Un centre pour accompagner les acteurs locaux
Le CSIRT (Computer Security Incident Response Team) Hauts-de-France, créé en avril 2023, est un centre de réponse aux incidents cyber au profit des PME, ETI, collectivités territoriales et associations de la région. Il traite les demandes d’assistance des victimes de cyberattaques et les met en relation avec des prestataires pour mieux gérer ces incidents et éviter les escroqueries. Les CSIRT, supervisés par l’ANSSI, l’Autorité nationale en matière de cybersécurité, sont répartis en douze centres en métropole et outre-mer. Depuis avril 2023, plus de 200 incidents ont été traités par le CSIRT Hauts-de-France, « allant du piratage aux ransomwares », explique Jacques El Ahmar.

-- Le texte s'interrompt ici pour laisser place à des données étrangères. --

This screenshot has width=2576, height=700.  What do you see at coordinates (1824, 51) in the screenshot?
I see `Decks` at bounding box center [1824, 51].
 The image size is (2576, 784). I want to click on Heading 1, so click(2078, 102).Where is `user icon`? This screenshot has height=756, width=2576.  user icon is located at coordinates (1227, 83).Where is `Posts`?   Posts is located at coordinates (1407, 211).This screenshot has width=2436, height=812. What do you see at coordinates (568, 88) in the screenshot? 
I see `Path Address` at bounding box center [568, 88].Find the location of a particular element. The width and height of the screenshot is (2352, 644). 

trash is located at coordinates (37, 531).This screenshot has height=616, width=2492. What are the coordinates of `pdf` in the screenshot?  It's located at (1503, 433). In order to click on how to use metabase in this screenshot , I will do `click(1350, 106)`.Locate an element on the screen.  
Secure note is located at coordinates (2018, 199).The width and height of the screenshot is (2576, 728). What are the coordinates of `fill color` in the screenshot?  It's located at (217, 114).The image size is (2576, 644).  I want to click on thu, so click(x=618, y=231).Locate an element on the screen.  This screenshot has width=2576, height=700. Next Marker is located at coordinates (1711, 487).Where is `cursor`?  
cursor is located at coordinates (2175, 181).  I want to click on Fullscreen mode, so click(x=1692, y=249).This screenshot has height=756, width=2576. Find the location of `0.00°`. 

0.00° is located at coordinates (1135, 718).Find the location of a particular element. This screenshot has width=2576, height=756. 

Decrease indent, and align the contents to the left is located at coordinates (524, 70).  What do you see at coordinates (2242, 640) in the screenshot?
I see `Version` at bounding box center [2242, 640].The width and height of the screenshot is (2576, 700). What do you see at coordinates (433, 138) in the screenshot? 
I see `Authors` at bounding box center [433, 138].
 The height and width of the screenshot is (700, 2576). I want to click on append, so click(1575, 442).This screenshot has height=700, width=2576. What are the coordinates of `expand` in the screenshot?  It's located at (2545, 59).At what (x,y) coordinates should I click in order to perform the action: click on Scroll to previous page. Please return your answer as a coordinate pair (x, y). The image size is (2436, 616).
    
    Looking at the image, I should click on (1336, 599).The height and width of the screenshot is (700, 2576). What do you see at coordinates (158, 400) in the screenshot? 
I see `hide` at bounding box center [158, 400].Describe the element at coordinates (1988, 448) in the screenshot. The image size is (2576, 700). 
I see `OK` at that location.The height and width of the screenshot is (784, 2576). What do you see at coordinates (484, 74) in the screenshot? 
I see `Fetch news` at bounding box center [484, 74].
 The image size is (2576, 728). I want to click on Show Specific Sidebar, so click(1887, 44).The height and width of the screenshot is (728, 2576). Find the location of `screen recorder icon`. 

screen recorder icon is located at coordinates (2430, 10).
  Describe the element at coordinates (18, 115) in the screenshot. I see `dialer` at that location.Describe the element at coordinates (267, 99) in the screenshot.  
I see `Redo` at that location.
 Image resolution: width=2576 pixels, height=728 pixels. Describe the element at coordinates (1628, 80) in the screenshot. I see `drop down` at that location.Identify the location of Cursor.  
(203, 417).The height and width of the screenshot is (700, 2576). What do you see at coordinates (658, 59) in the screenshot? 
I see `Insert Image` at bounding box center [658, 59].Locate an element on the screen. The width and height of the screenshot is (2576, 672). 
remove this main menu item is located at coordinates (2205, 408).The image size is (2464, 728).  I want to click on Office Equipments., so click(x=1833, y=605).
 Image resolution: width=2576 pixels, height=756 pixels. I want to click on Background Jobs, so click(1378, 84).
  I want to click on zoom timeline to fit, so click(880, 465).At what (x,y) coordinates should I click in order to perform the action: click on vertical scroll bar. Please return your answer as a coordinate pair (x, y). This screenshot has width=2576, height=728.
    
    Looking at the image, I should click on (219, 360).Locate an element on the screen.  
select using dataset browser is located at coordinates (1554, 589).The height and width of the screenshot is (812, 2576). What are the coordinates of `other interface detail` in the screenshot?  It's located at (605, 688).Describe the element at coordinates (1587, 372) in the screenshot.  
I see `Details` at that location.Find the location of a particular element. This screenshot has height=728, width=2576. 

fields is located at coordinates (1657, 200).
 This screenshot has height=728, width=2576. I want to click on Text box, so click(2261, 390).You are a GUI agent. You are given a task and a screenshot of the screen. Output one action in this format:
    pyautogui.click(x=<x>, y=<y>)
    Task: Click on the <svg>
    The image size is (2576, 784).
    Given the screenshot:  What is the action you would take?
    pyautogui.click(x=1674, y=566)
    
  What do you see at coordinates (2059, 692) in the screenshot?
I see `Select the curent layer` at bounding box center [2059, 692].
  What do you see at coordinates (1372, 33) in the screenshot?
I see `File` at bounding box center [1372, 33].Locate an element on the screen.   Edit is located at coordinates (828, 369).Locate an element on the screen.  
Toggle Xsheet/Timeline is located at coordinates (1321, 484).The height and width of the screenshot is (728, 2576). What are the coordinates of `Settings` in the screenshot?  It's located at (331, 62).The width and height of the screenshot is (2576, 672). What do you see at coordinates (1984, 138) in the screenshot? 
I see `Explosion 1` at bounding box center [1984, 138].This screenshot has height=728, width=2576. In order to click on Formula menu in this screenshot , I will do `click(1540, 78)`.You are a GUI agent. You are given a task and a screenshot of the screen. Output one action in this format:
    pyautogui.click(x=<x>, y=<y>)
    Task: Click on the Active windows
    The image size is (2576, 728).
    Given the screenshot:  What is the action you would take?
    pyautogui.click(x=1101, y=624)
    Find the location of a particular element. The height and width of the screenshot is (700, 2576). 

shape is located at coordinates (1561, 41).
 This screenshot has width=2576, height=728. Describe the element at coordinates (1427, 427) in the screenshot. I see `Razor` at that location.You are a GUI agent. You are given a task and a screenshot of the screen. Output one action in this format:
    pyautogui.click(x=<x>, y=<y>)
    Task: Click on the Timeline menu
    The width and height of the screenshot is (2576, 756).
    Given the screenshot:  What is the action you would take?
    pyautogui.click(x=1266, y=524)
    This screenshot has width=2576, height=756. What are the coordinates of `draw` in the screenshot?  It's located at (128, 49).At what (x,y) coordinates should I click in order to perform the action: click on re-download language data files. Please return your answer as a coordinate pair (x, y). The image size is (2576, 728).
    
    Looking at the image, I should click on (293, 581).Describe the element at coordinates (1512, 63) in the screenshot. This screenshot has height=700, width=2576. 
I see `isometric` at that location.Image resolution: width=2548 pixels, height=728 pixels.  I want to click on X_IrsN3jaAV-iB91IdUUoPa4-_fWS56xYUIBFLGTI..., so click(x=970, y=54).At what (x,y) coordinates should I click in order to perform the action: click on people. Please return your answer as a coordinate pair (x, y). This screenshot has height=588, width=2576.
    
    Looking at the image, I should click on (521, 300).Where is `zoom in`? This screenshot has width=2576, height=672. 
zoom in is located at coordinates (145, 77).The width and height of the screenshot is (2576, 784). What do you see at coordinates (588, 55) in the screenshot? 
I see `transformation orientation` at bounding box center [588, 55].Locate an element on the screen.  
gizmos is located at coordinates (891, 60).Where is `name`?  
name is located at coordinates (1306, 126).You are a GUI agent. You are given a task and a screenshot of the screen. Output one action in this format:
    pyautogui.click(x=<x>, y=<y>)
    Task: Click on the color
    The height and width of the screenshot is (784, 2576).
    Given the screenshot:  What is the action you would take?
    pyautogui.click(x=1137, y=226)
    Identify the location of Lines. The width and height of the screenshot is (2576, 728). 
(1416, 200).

Qu’est-ce qu’un deepfake et comment est-il fabriqué ?
« Avez-vous une idée sur les deepfakes ? » interrogeait Valentin Gruson, analyste au CSIRT Hauts-de-France, s’adressant aux participants. Un tour de table a rapidement permis d’évaluer les niveaux de connaissance sur les deepfakes afin de fournir les clés de compréhension et les outils nécessaires face à cette technologie aux conséquences bien réelles.
Un deepfake, contraction de « deep learning » et « fake », est un « faux généré par l’intelligence artificielle. Il peut s’agir d’un document, d’une voix, d’une image ou d’une vidéo manipulée de manière réaliste », explique Valentin Gruson. Son objectif « est de tromper, manipuler ou influer en rendant le faux indiscernable du réel », poursuit-il. Selon l’intervenant, les manipulations de vidéos, audios, images, etc., n’impliquent pas toujours de technologie pointue ou de compétences spécifiques.
Il existe une autre catégorie de deepfake, appelée cheapfake. C’est une falsification plus simple et accessible que le deepfake et qui utilise des technologies basiques comme le recadrage, le ralentissement, l’accélération ou la modification d’angle. Les cheapfakes sont souvent employés à des fins de désinformation et permettent à leurs auteurs de manipuler l’opinion publique.
Quels sont les enjeux des deepfakes ?
Sur le plan social, les deepfakes sont utilisés pour manipuler, intimider ou harceler. Valentin Gruson alerte notamment sur les arnaques aux faux kidnappings et l’usurpation d’identité en vidéo, qui peuvent servir à créer de fausses preuves pour tromper ou influencer des victimes.
Dans le domaine politique, ces technologies facilitent la propagation de fausses informations et produisent des effets de confusion qui empêchent l’esprit critique d’analyser le monde et ses rapports de pouvoir. Des vidéos truquées de dirigeants ont déjà été diffusées pour influencer l’opinion publique. Valentin Gruson explique que les auteurs de ces manipulations recourent aux « PSYOPS », des opérations d’influence visant à manipuler la perception, les émotions et le comportement d’un public cible.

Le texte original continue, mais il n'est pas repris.